Previous studies have shown that if blood transfusion service is readily available, as was the case in this study, mortality in SMA is generally low (12, 13). In the present study, this was the case regardless of the presence of concurrent SCA. Prior studies of severe malaria in children with SCA have shown a range of mortality: from 4/86 (4.6%) (14) to 2/21 (9.5%) (8) of children with SCA admitted with parasitemia to 4/5 children (80%) admitted with WHO criteria for severe malaria (7). In the only other study assessing mortality in children with SMA and SCA, SMA was the primary complication of malaria, and none of the 38 children with SMA and SCA died (0% mortality) (14), a finding identical to the present study. Sample sizes of children with both severe malaria and SCA have been small in all studies, emphasizing the need for large prospective studies of malaria morbidity and mortality in SCA. However, studies such as the present study, in which children with severe malaria are assessed for SCA, are another way of getting at the question, as these studies may “enrich” for children with severe malaria, which appears to be a relatively uncommon complication of SCA.
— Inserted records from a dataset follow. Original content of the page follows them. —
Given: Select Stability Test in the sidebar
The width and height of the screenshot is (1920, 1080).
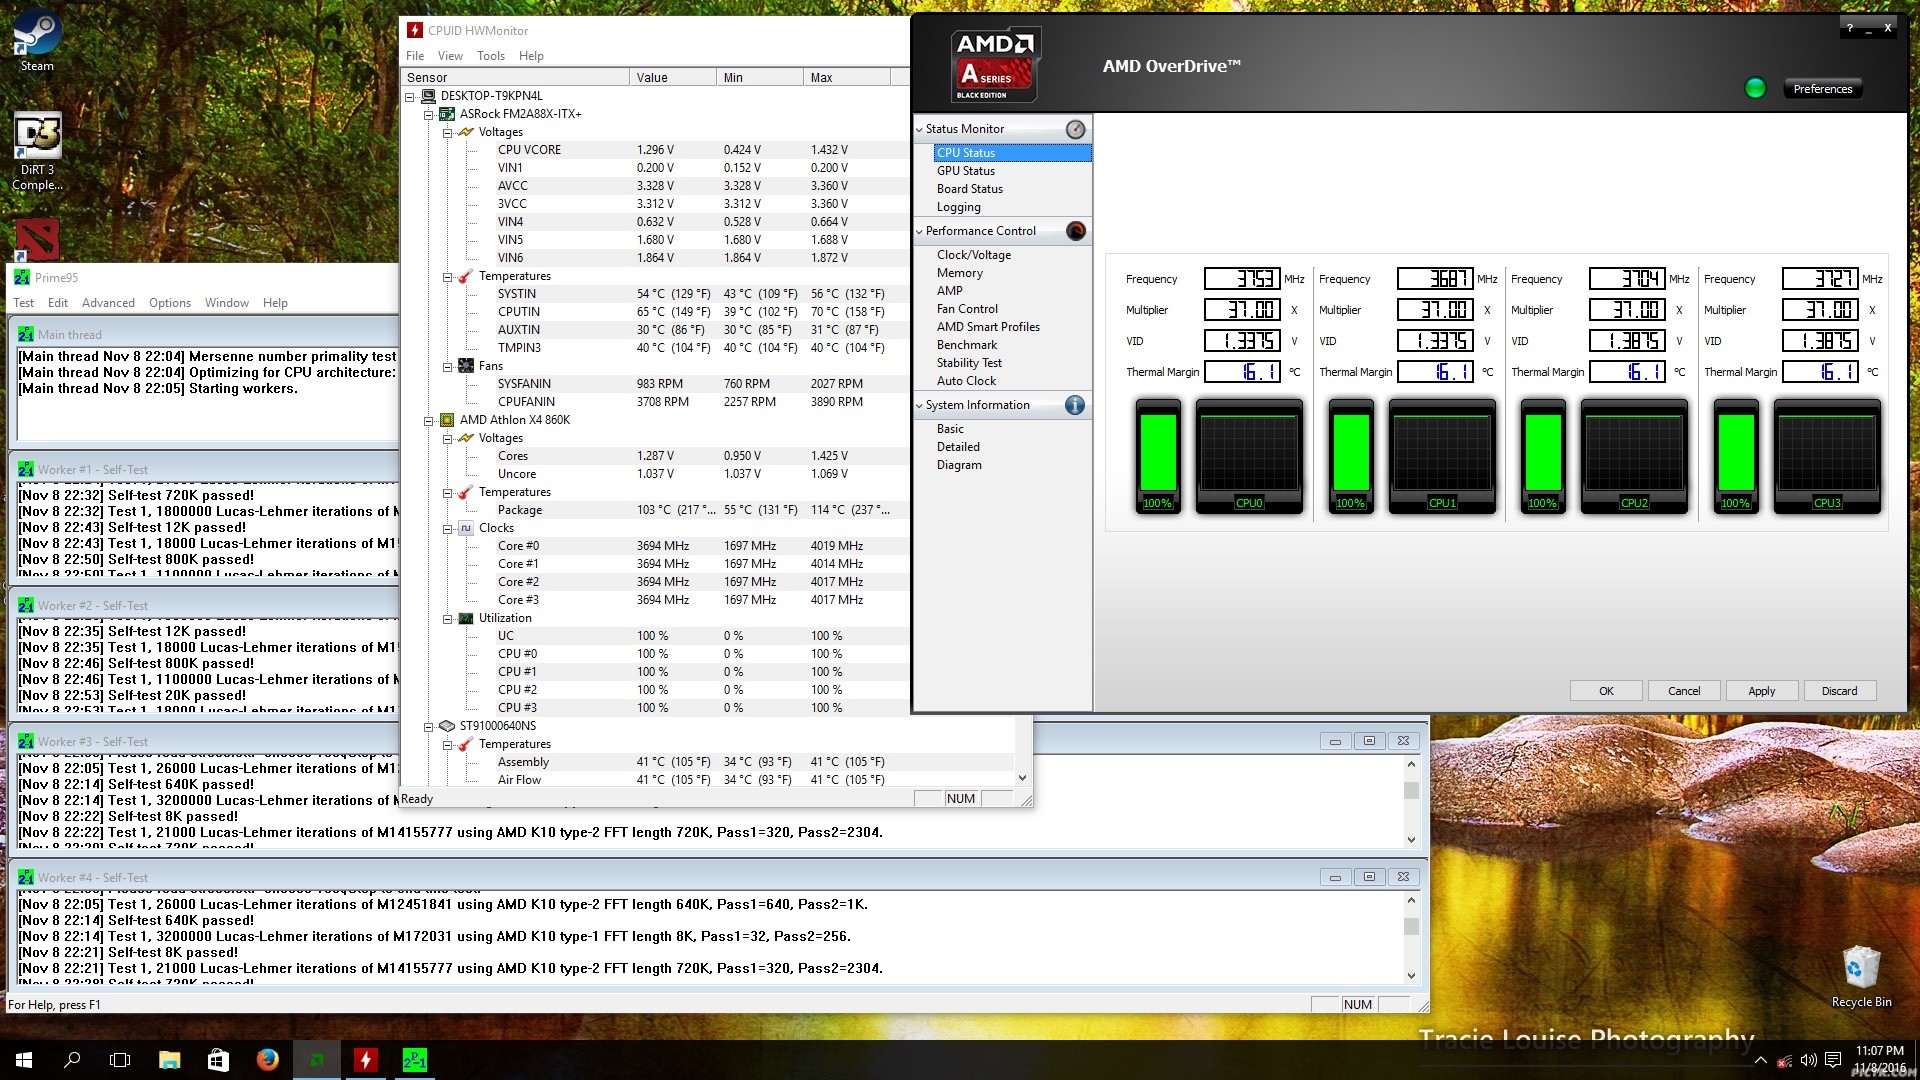Looking at the screenshot, I should click(968, 363).
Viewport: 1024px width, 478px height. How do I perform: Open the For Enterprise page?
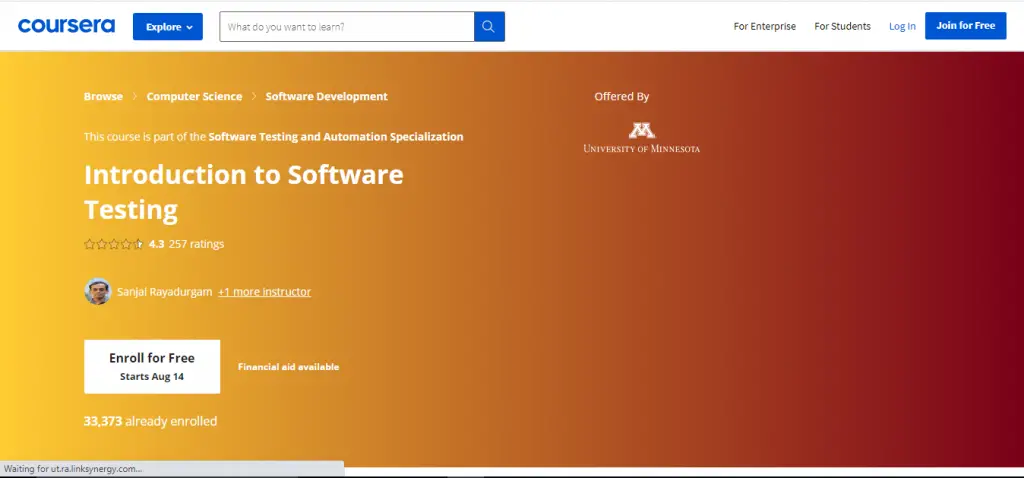click(764, 27)
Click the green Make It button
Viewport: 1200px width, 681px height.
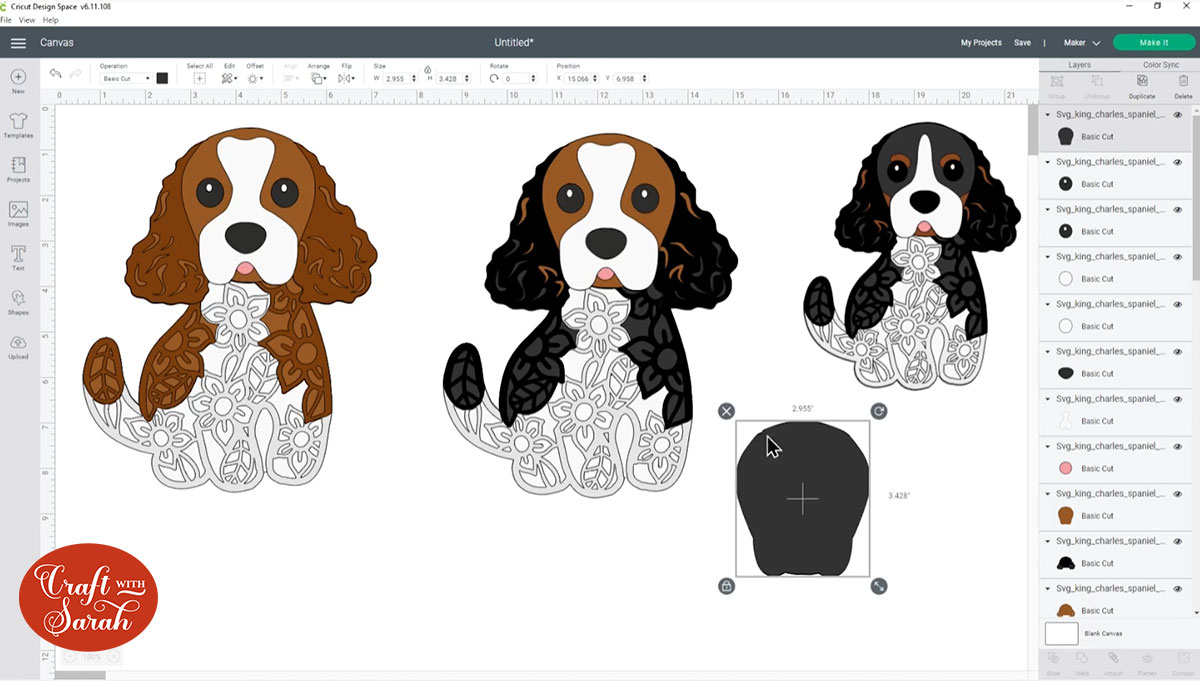pos(1153,43)
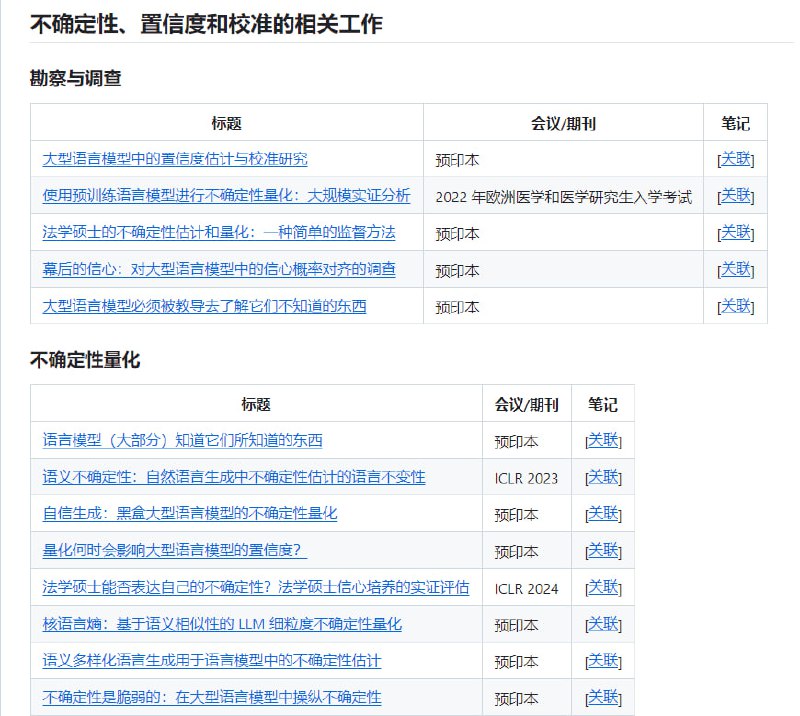800x716 pixels.
Task: Open 语言模型（大部分）知道它们所知道的东西
Action: click(183, 439)
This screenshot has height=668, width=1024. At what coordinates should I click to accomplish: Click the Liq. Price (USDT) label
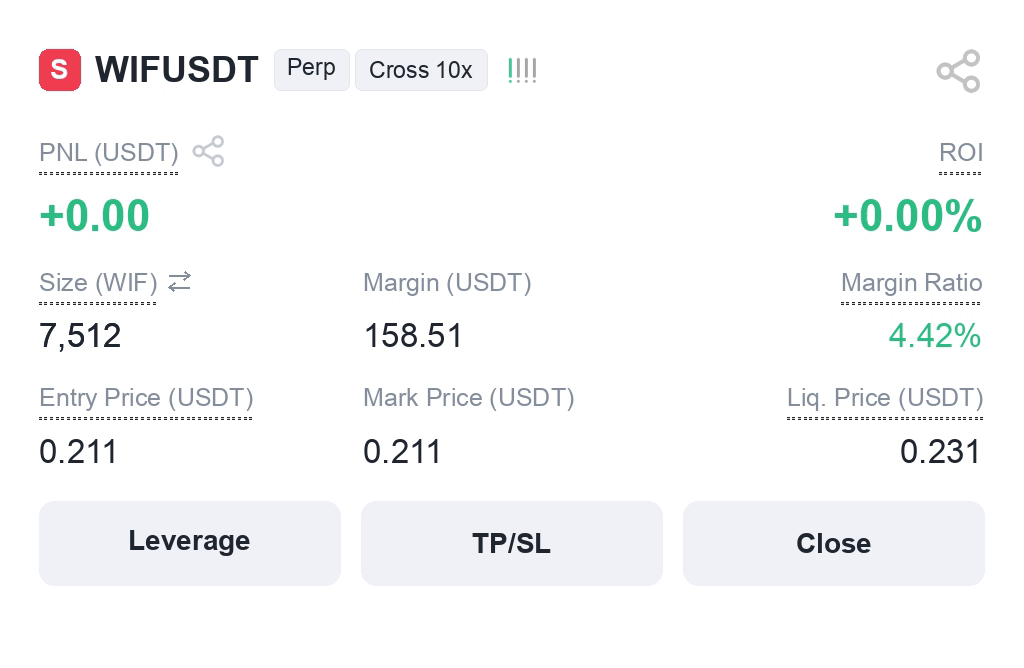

In conclusion, our study findings suggest that in children >18 months of age with SCA, inpatient mortality from SMA, the most common form of severe malaria, is low and similar to that of children with HbAA if timely blood transfusion is provided, and that post-discharge mortality in children with SMA is also similar in children with HbSS vs. HbAA. However, the exclusion of children with known SCA is an important study limitation, as is the limited study sample size. Therefore, the present study is a call for large prospective studies of malaria morbidity and mortality in children with SCA to definitively address the extent to which severe malaria causes mortality in SCA.

Acknowledgments

We thank the children and their parents who participated in this study, and the study team for their dedicated effort in treating the children and collecting these data.

Financial support

This work was supported by the National Institute of Neurological Disorders and Stroke and the Fogarty International Center (grants R01NS055349 and D43 NS078280)

Abbreviation

CC

Community Control

CM

Cerebral Malaria

DNA

De-oxyribonucleic Acid

SCA

Sickle cell anemia

SMA

Severe Malarial Anemia

HbS

Sickle cell hemoglobin

HbSS

Homozygous form of sickle cell hemoglobin

HbAS

Heterozygous form of sickle cell hemoglobin

HbAA

Normal form of adult hemoglobin

Footnotes

Abstract of this work was previously presented at the 65th Annual American Society of Tropical Medicine & Hygiene (ASTMH) meeting in Atlanta, USA, in November 2016 (15).

Contributions

ROO, PB, RI, RN and CCJ were involved in the design and conduct of this study. ES carried out the HbS genotyping and critical review of the manuscript. ROO wrote the first draft of the paper. All authors commented on and approved the final version of the manuscript.

Competing interests: All authors report no conflict of interests.